- Location in Jasper County
- Coordinates: 40°51′48″N 87°02′36″W﻿ / ﻿40.86333°N 87.04333°W
- Country: United States
- State: Indiana
- County: Jasper

Government
- • Type: Indiana township

Area
- • Total: 23.76 sq mi (61.5 km^{2})
- • Land: 23.76 sq mi (61.5 km^{2})
- • Water: 0 sq mi (0 km^{2}) 0%
- Elevation: 679 ft (207 m)

Population (2020)
- • Total: 256
- • Density: 11.6/sq mi (4.5/km^{2})
- GNIS feature ID: 0453630

= Milroy Township, Jasper County, Indiana =

Milroy Township is one of thirteen townships in Jasper County, Indiana, United States.
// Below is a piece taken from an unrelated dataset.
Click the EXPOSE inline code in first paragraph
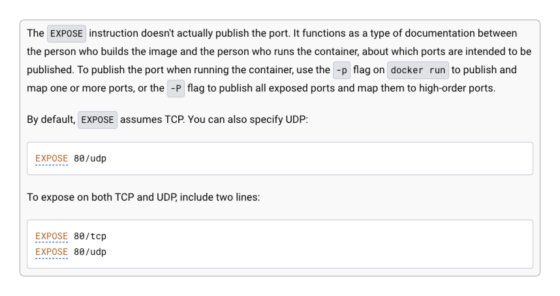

As of the 2020 census, its population was 256 (down from 276 at 2010) and it contained 102 housing units.

==Geography==
According to the 2010 census, the township has a total area of 23.76 sqmi, all land.

===Adjacent townships===
- Hanging Grove Township (northeast)
- Monon Township, White County (east)
- Princeton Township, White County (south)
- Jordan Township (west)
- Marion Township (northwest)

===Cemeteries===
The township contains one cemetery, Milroy.

===Major highways===
- Indiana State Road 16

==Education==
Milroy Township residents are eligible to obtain a free library card from the Jasper County Public Library.